### DATA EXTRACT ###

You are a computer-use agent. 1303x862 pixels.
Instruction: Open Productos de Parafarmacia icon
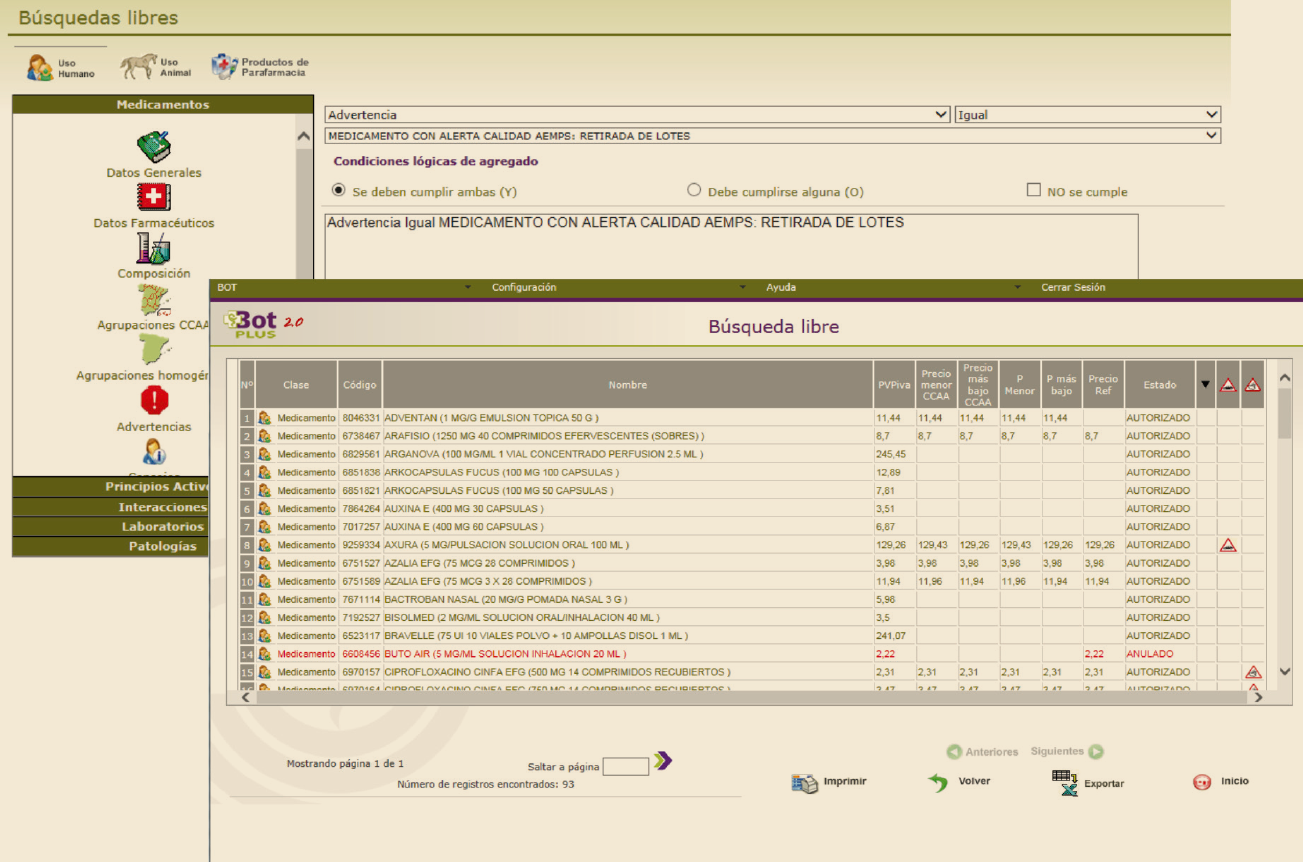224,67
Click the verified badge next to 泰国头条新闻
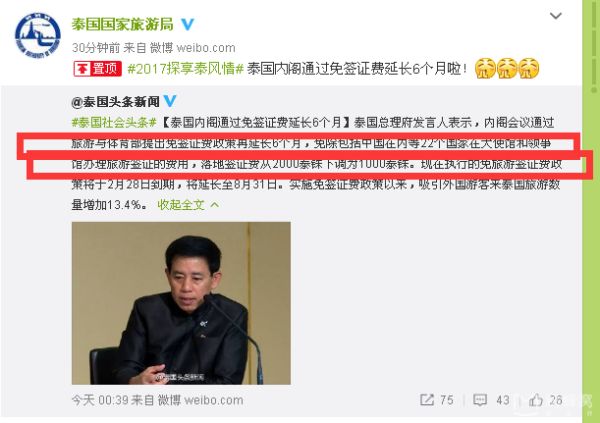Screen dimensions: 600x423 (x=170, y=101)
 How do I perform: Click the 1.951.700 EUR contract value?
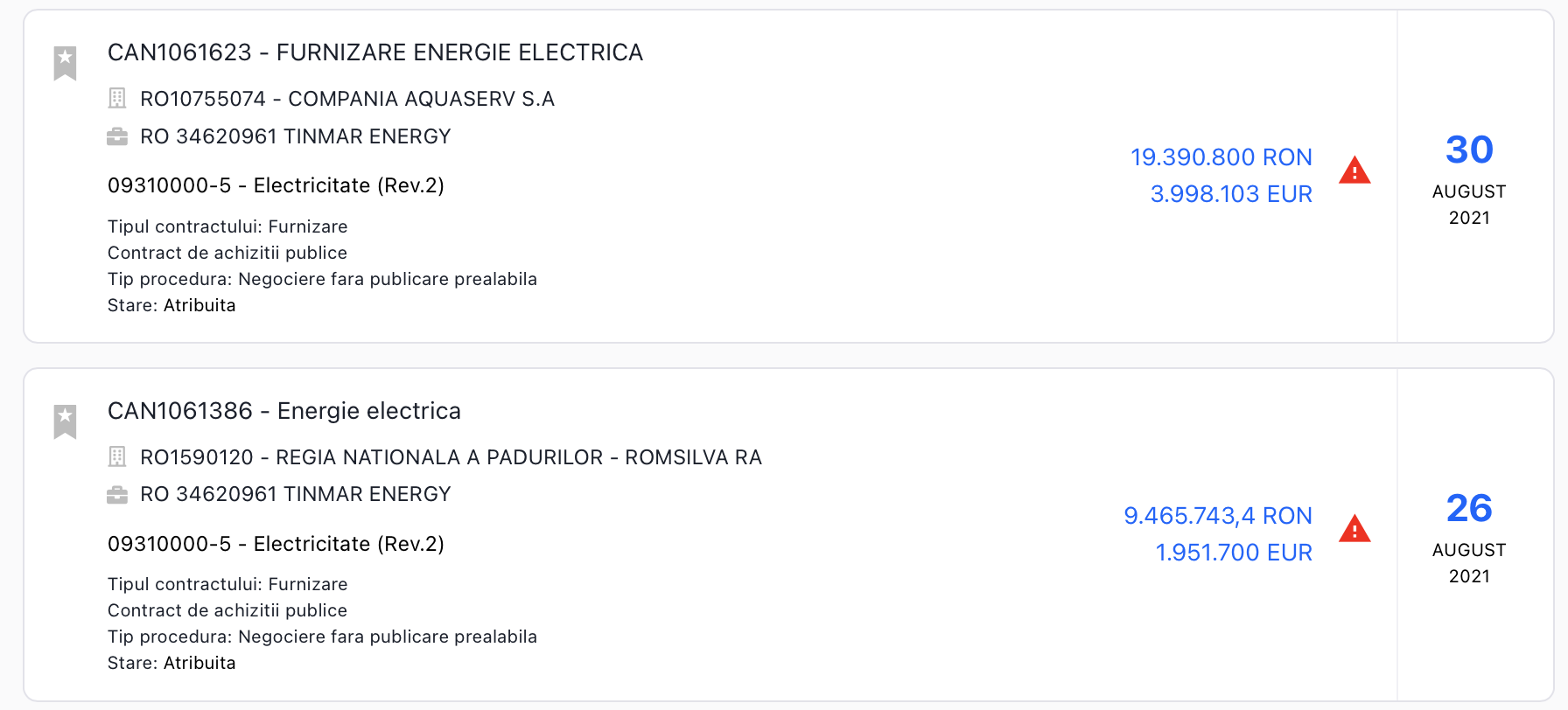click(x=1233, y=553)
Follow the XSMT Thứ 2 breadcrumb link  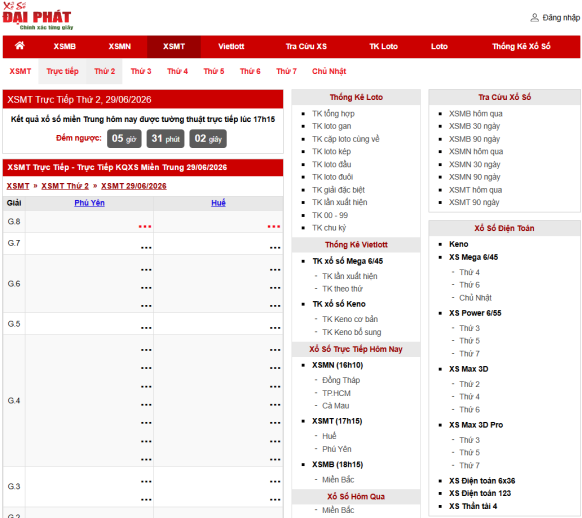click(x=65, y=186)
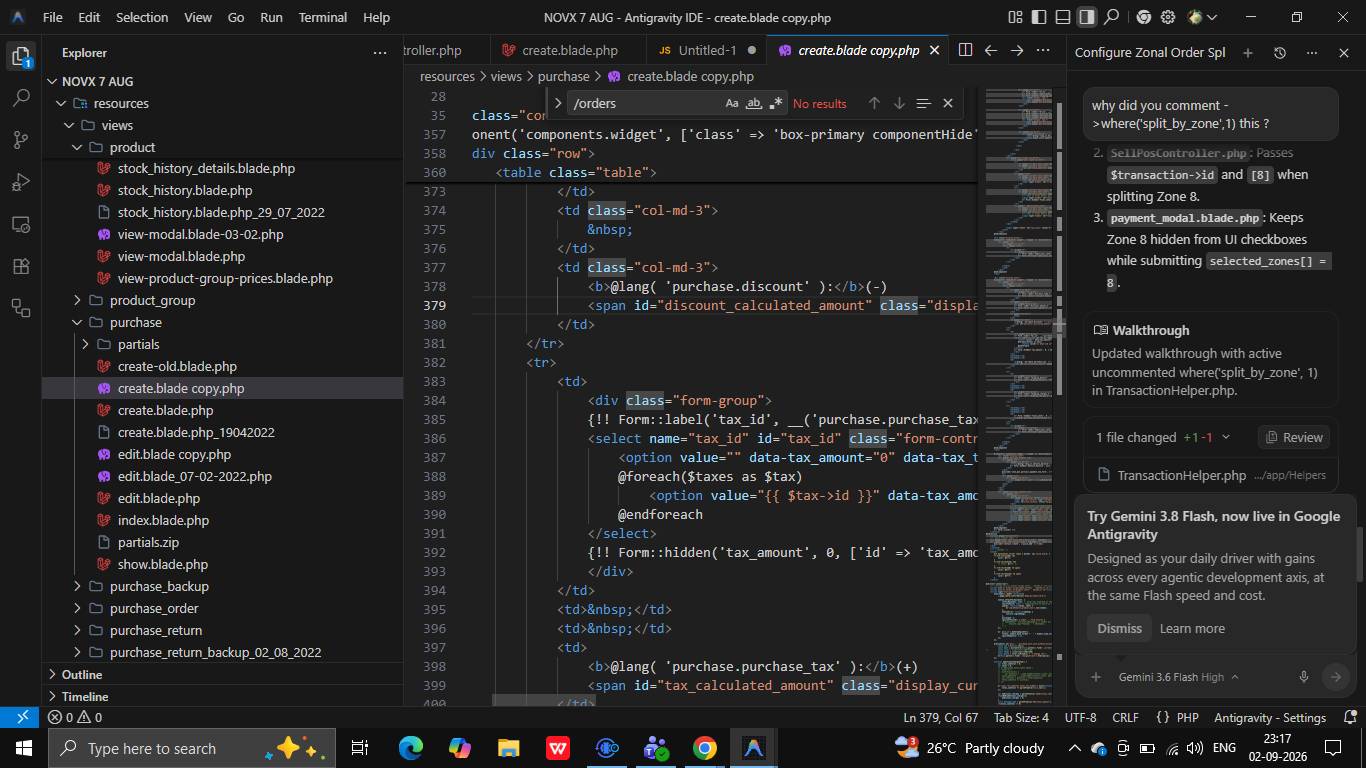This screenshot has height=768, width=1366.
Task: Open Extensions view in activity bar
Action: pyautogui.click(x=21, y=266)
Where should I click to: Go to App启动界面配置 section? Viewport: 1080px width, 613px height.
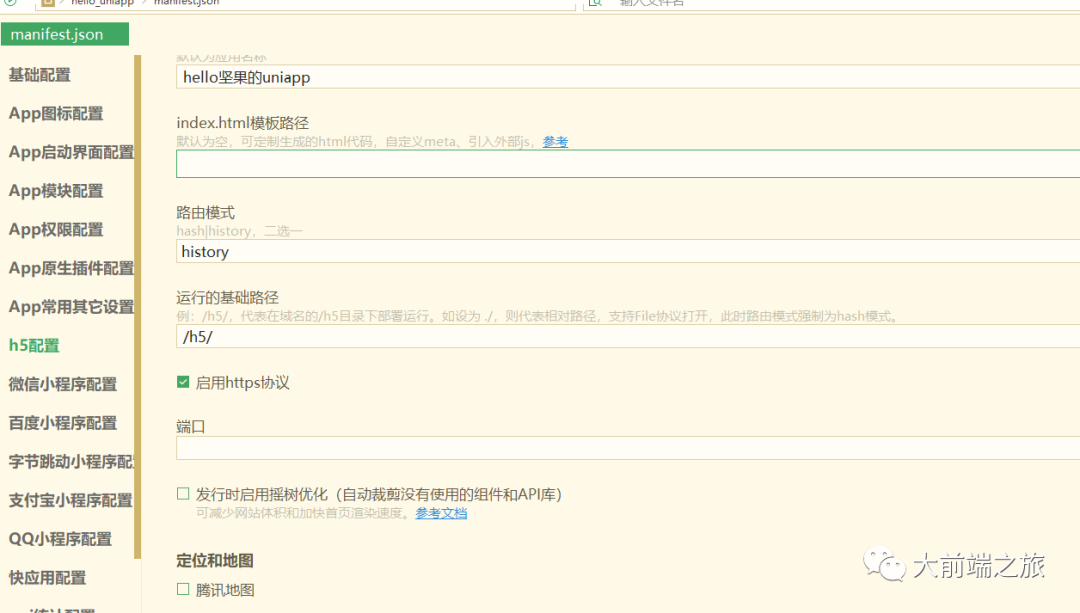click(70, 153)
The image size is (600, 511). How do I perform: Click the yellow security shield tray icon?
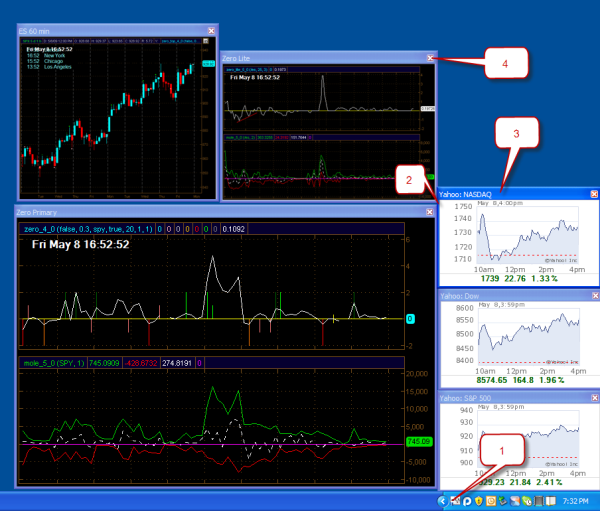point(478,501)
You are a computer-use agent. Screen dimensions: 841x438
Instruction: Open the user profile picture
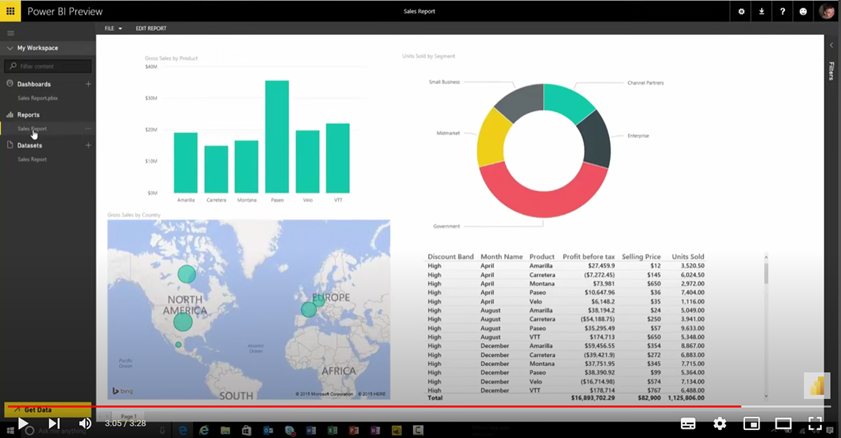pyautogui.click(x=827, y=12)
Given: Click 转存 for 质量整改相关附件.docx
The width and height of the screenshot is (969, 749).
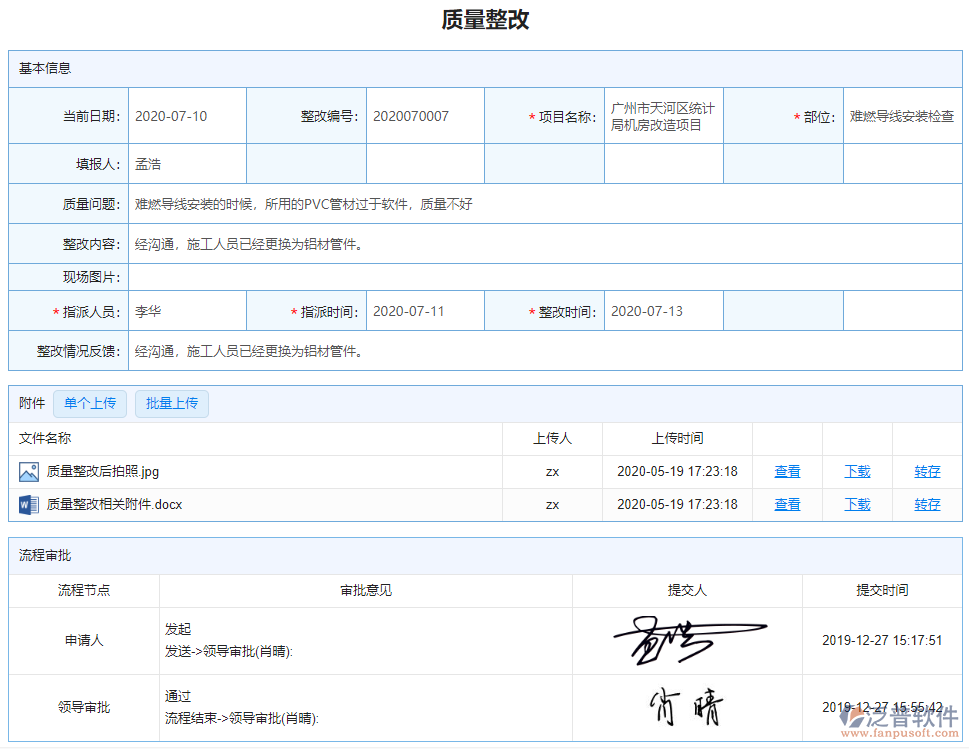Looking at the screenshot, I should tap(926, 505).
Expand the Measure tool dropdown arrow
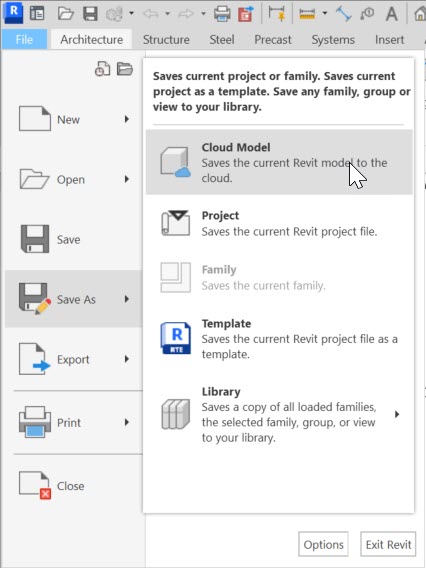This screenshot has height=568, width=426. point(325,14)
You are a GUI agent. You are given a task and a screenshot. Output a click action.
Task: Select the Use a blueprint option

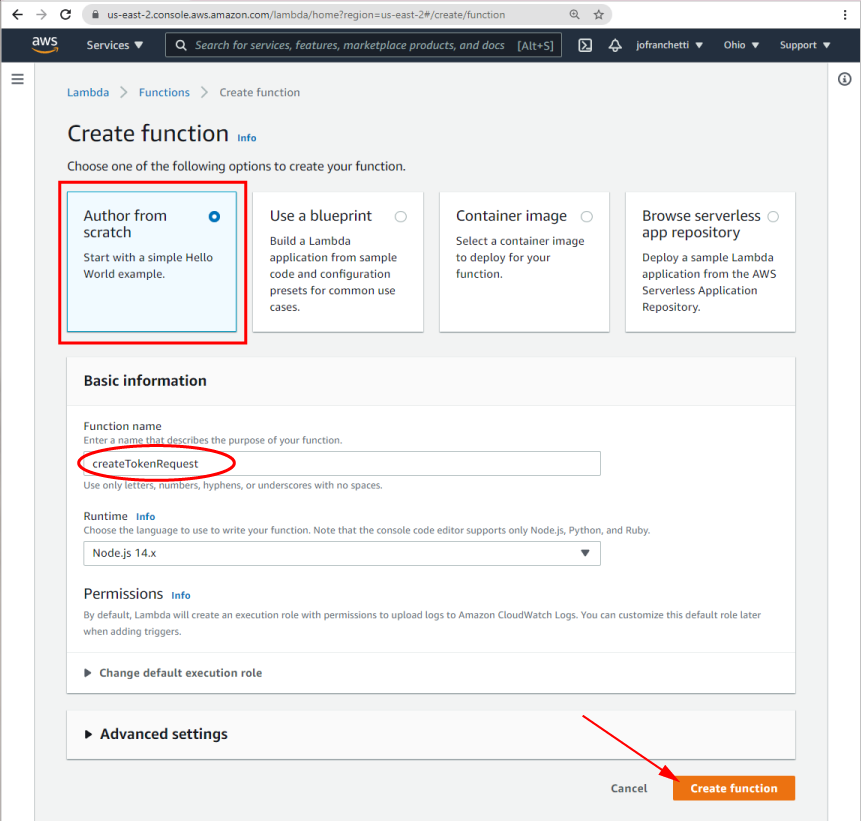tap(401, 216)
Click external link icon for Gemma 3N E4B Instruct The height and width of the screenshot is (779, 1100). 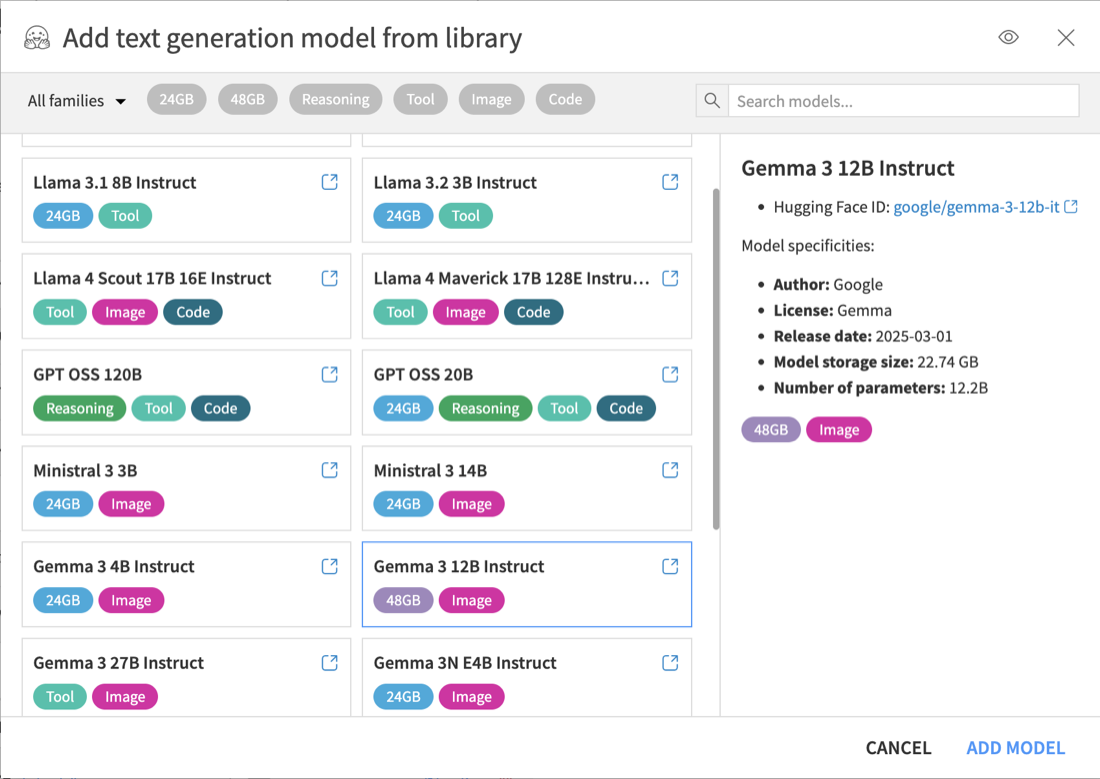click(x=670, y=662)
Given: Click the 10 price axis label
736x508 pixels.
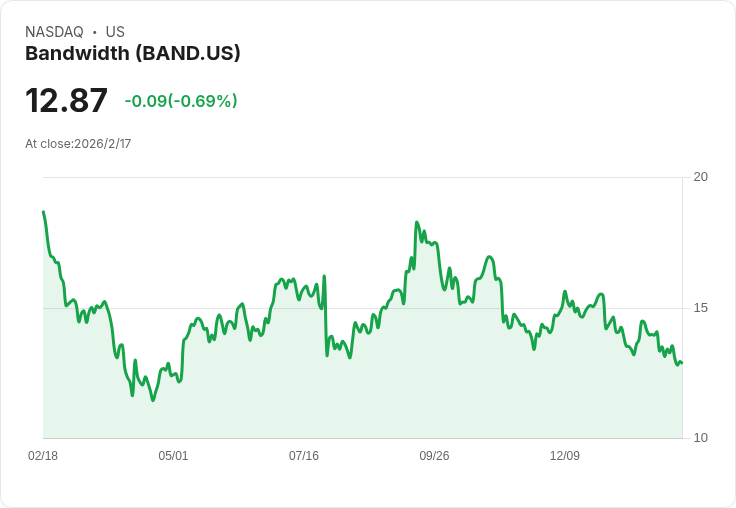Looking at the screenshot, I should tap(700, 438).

###

## WHAT NEEDS TO BE DONE
Read the entries above, then pull out the lines that include "computer".

## RESULT FOR THIS EXERCISE
You are a computer-use agent. 1303x862 pixels.
You are a computer-use agent. Screen dimensions: 841x438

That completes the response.